Elaine Donnelly, who runs the Center for Military Readiness, said the Pentagon's Sexual Assault Response and Prevention Office (SAPRO) is ignoring the problem of false reports.
“Unsubstantiated accusations remain a significant problem, but the SAPRO is doing nothing about it,” Mrs. Donnelly said. “I went through both volumes and found no evidence of concern about the significant 17 percent of ‘unfounded accusations.’ Something should be done to reduce the numbers of false accusations, the first step being an admission that the problem exists.”
The number of sex abuse reports has risen from 1,700 a decade ago to 3,374 last year.
The wars in Iraq and Afghanistan have pushed male and female personnel into close living conditions at a sprawling network of bases.
The existence of unwanted and wanted sexual contact in the war zone is not disputed.
For example, a group of Army physicians in 2010 studied one brigade combat team deployed to Iraq in 2007.
The physicians’ study, published in the Military Medicine journal, examined the number of soldiers who sustained disease or noncombat injuries. Of 4,122 soldiers, including 325 women in support roles, 1,324 had diseases or injuries that forced them to miss time or be evacuated.
“Females, compared with males, had a significantly increased incident-rate ratio for becoming a [disease or noncombat] casualty,” the doctors found.
Of 47 female soldiers evacuated from the brigade and sent home, 35 — or 74 percent — were for “pregnancy-related issues.”
Even before the wars, the Pentagon removed barriers across the board to women and took action to mix the sexes more closely. Men and women share dorms and barracks in boot camp and at the service academies, and deploy in close quarters on ships.
The integration promises to become even more intimate in coming years as the Pentagon places women into training for direct ground combat jobs.
“The latest SAPRO report confirms that problems of sexual assault against both men and women are getting worse, not better,” Mrs. Donnelly said. “Pentagon leaders nevertheless are planning to extend these problems into the combat arms. Congress and the Pentagon first must do no harm. At a minimum, the Obama administration must not be allowed to extend complicated issues of sexual assault, which have increased by 129 percent since 2004, into direct ground combat infantry battalions.”

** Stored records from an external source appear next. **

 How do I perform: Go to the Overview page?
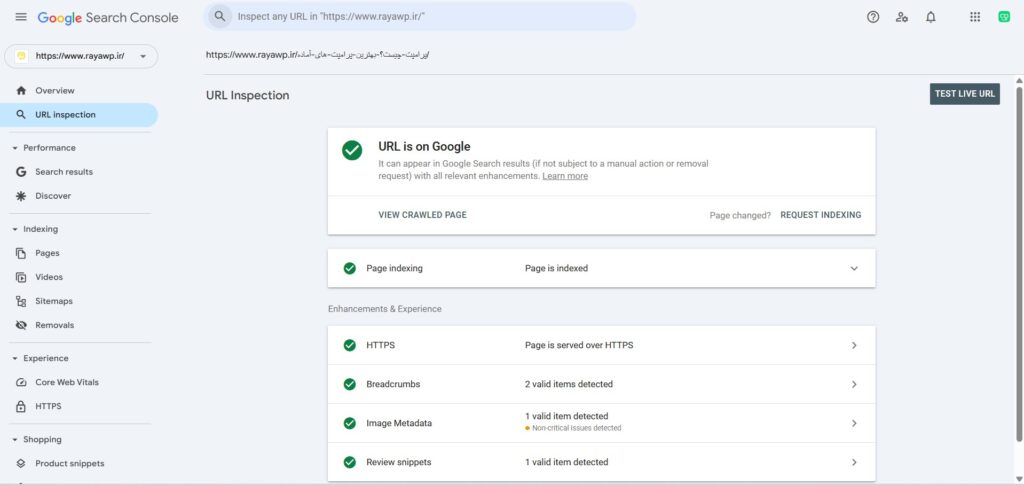54,90
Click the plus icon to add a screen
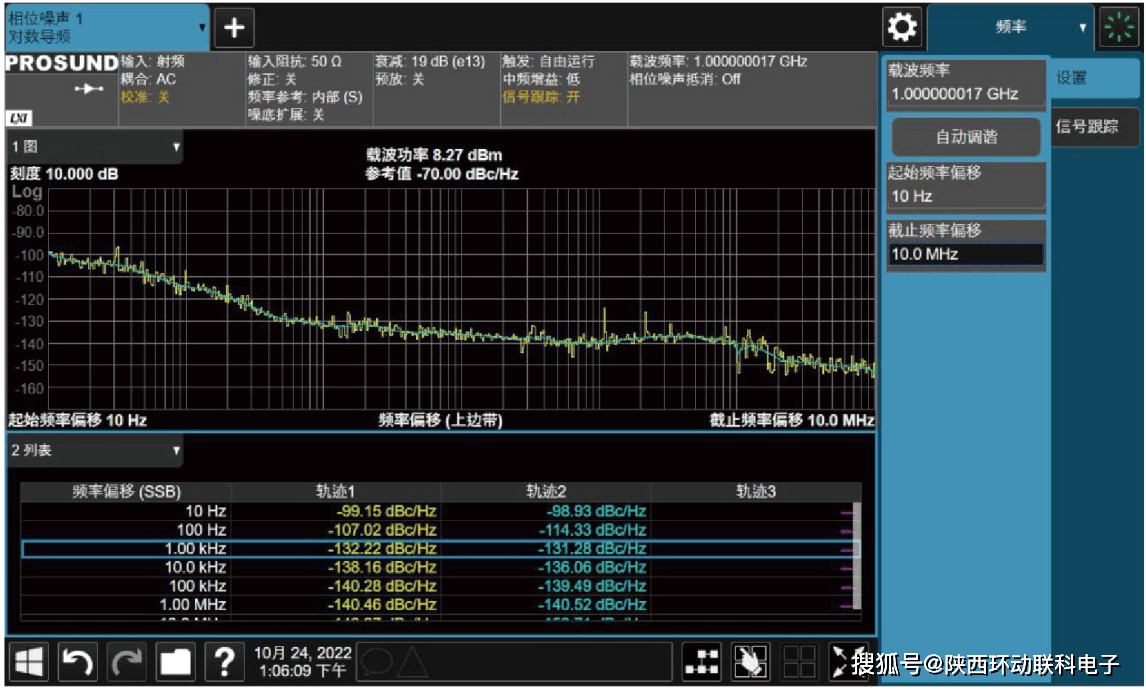Screen dimensions: 1146x690 (x=234, y=27)
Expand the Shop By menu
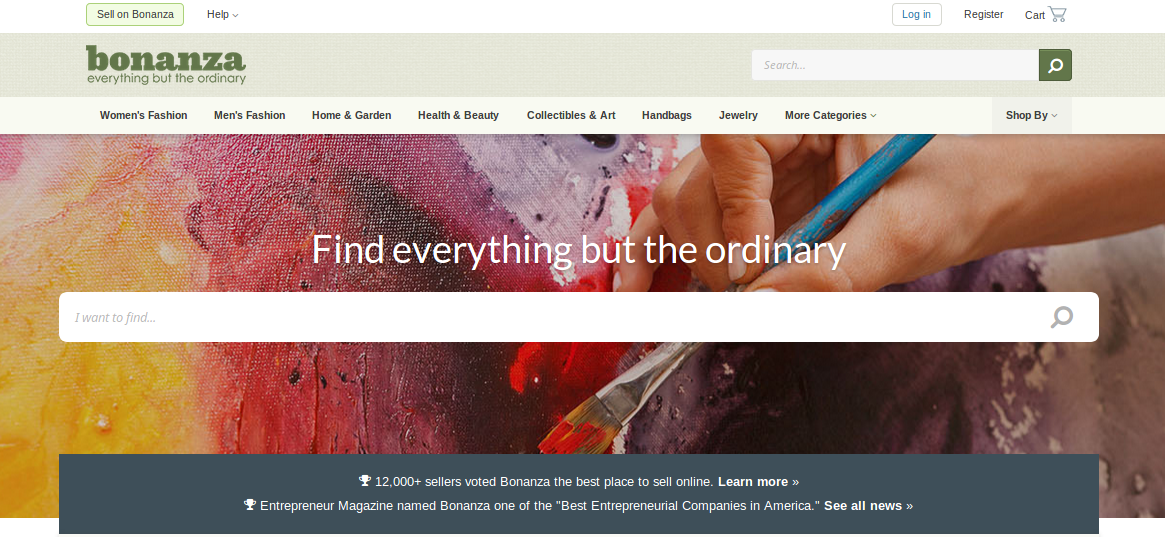 click(1031, 115)
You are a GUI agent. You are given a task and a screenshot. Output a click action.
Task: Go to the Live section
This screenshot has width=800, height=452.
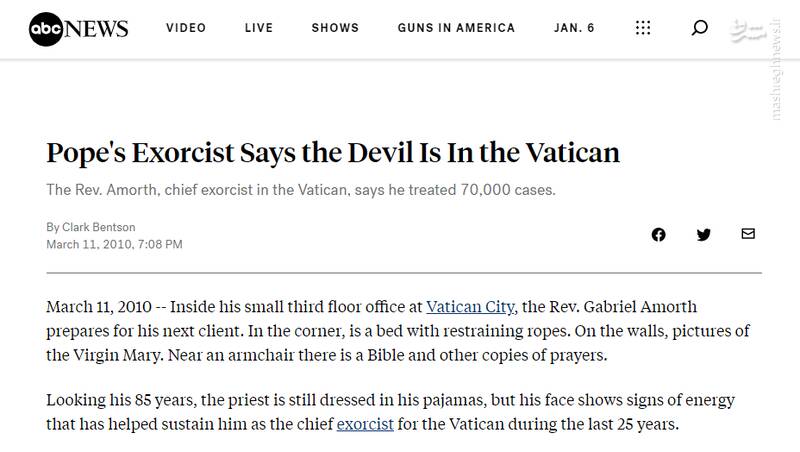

Defense Secretary Chuck Hagel last week announced several steps to eliminate assaults, including ordering commanders to conduct “visual inspections” of all workplaces to ensure they are “free from materials that create a degrading or offensive work environment.”
The Air Force completed such an inspection last year after a female service member complained of persistent harassment.
In January, the Air Force reported the “health and welfare” inspection results:
“The Air Force found 631 instances of pornography (magazines, calendars, pictures, videos that intentionally displayed nudity or depicted acts of sexual activity); 3,987 instances of unprofessional material (discrimination, professional appearance, items specific to local military history such as patches, coins, heritage rooms, log books, song books, etc.); and 27,598 instances of inappropriate or offensive items (suggestive items, magazines, posters, pictures, calendars, vulgarity, graffiti). In total, 32,216 items were reported. Identified items were documented and either removed or destroyed.”
Said Mr. Hagel: “We need cultural change where every service member is treated with dignity and respect, where all allegations of inappropriate behavior are treated with seriousness, where victims’ privacy is protected, where bystanders are motivated to intervene, and where offenders know that they will be held accountable by strong and effective systems of justice.”